Your goal - For the data below, transcribe the part that opens with the line containing "Click the DocuSign eSignature app icon" and closes with the line containing "You are a GUI", exactly and with no pictures.

Supplied data -
>>

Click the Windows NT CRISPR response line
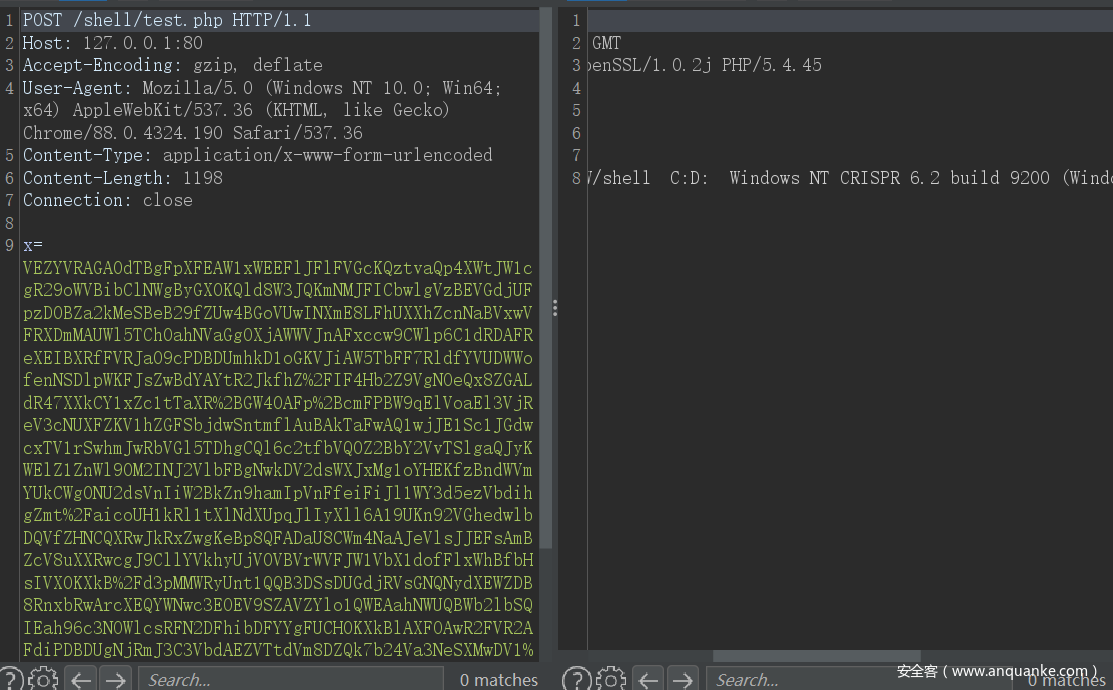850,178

<<
>>

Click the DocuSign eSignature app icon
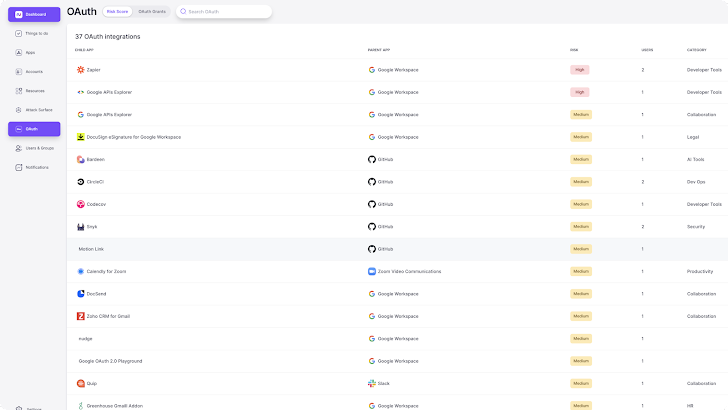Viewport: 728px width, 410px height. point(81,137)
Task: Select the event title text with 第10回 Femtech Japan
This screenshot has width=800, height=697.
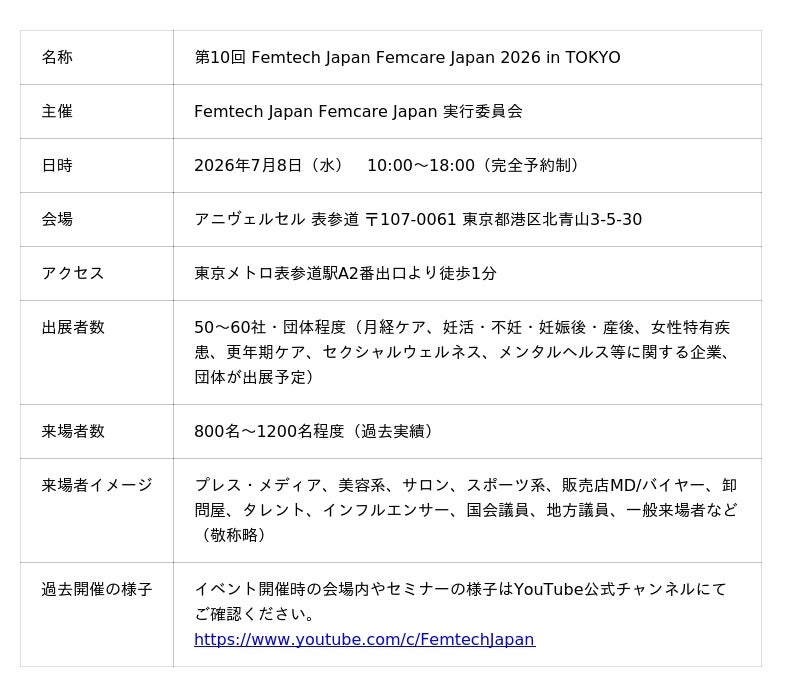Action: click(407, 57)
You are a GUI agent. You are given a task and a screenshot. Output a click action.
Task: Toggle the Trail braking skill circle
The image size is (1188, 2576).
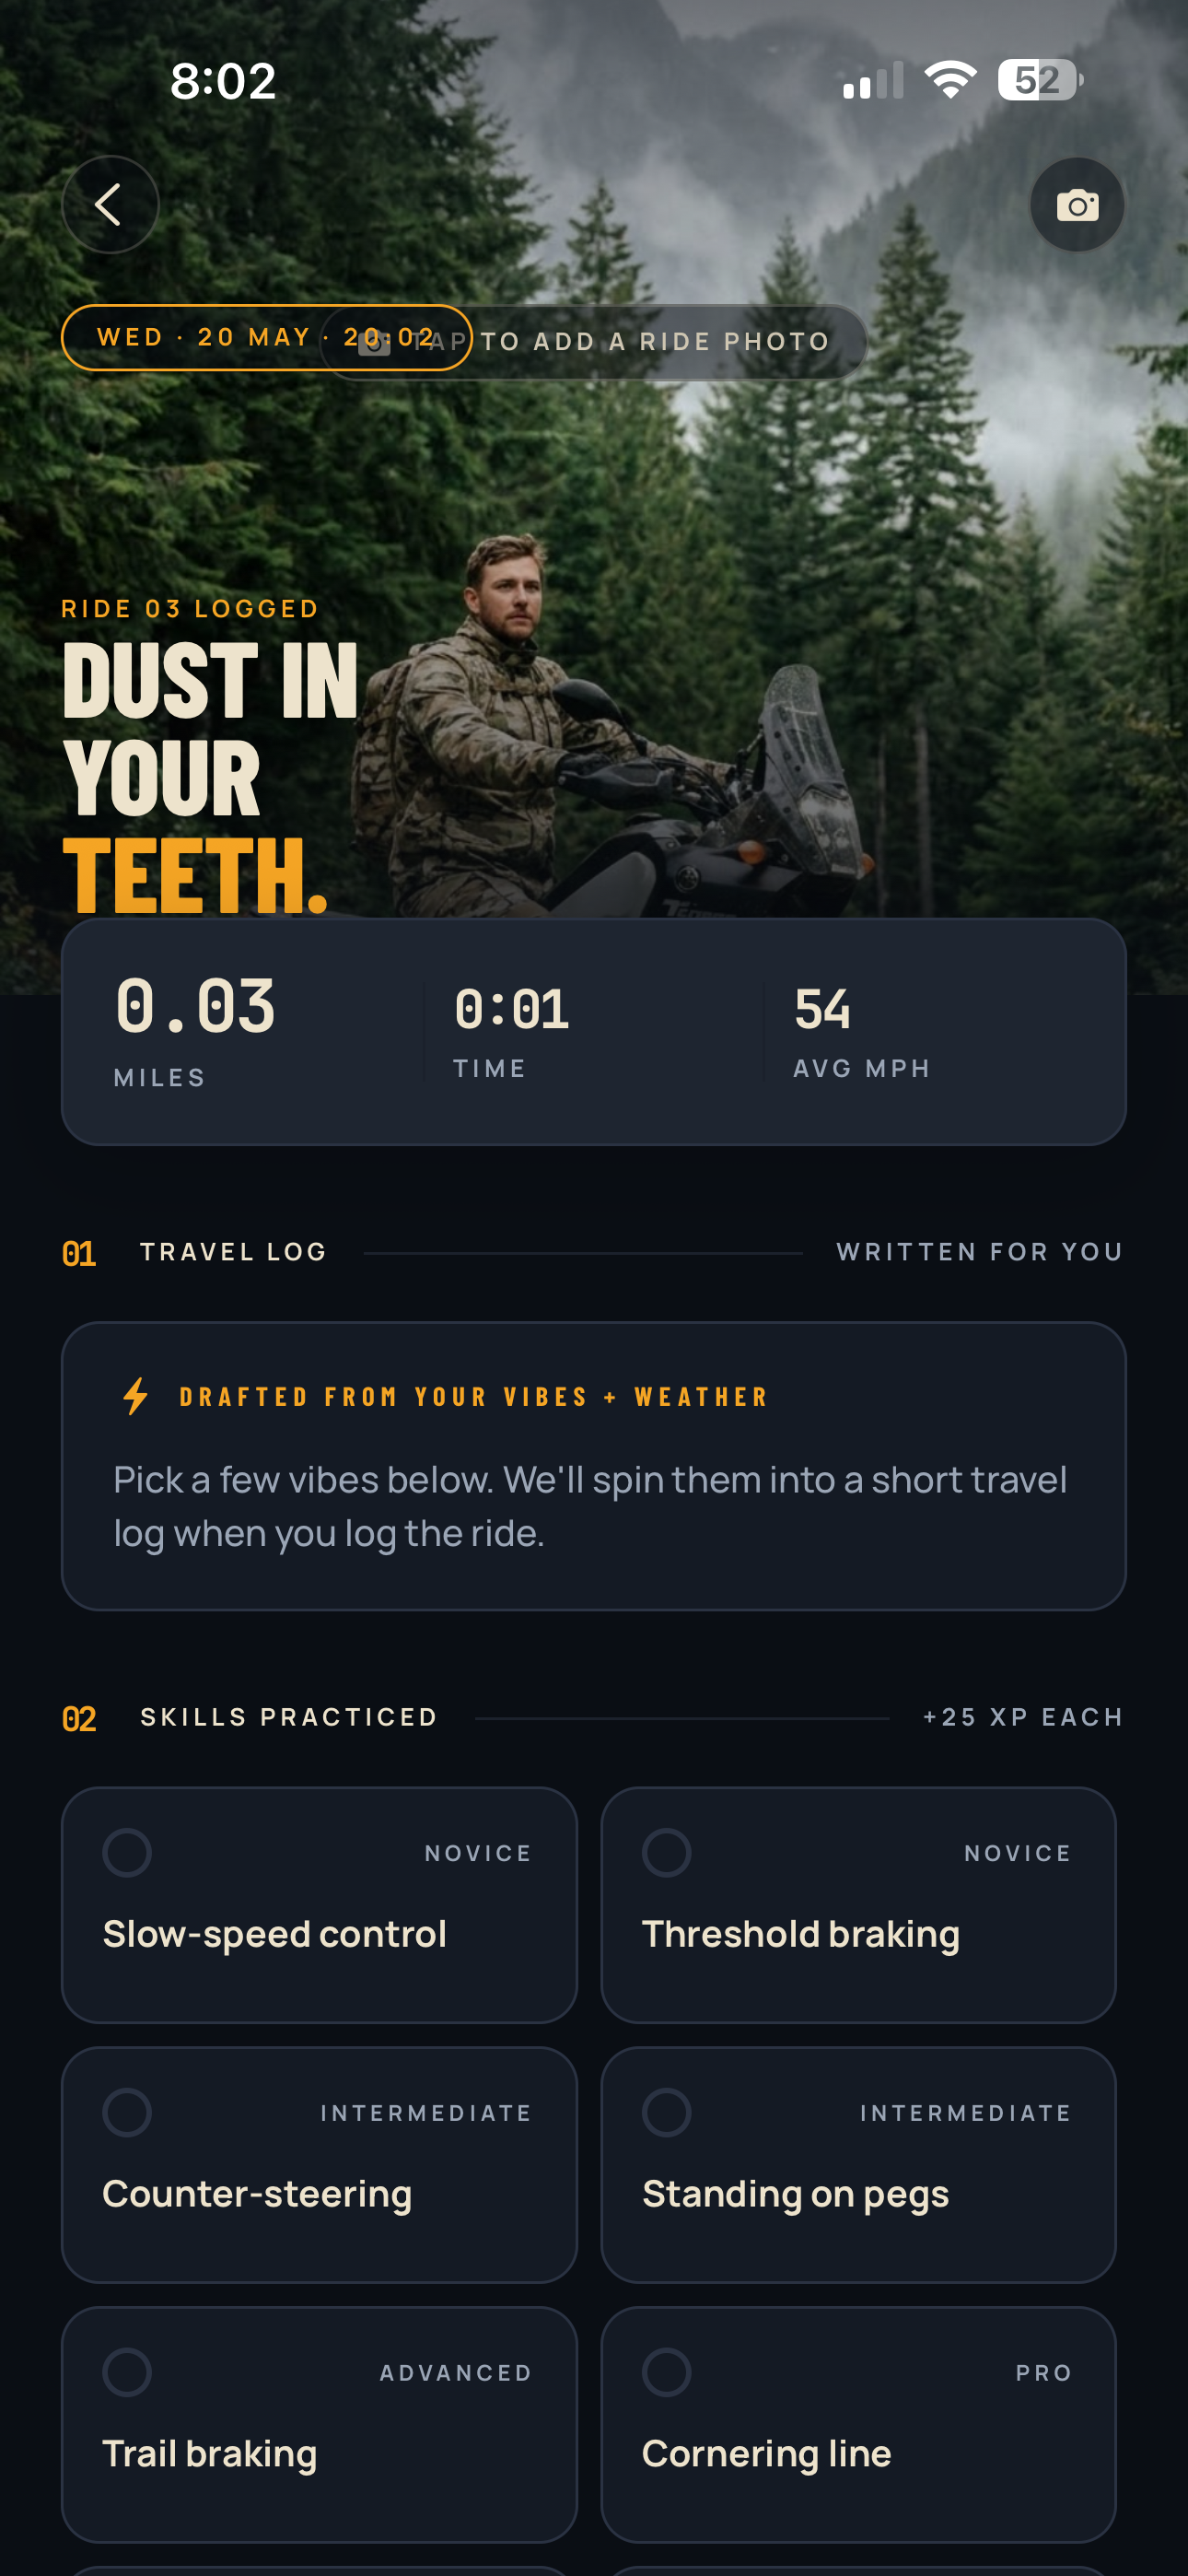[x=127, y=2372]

<<
>>

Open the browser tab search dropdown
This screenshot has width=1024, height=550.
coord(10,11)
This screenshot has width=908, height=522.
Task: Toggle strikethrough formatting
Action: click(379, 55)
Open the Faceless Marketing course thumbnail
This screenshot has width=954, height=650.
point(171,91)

<<

Answer for this exercise -
Click the DocuSign eSignature app icon
Viewport: 728px width, 410px height. point(81,137)
Task: Select the event title text with 第10回 Femtech Japan
This screenshot has width=800, height=697.
Action: click(407, 57)
You are a GUI agent. You are given a task and a screenshot. Output a click action.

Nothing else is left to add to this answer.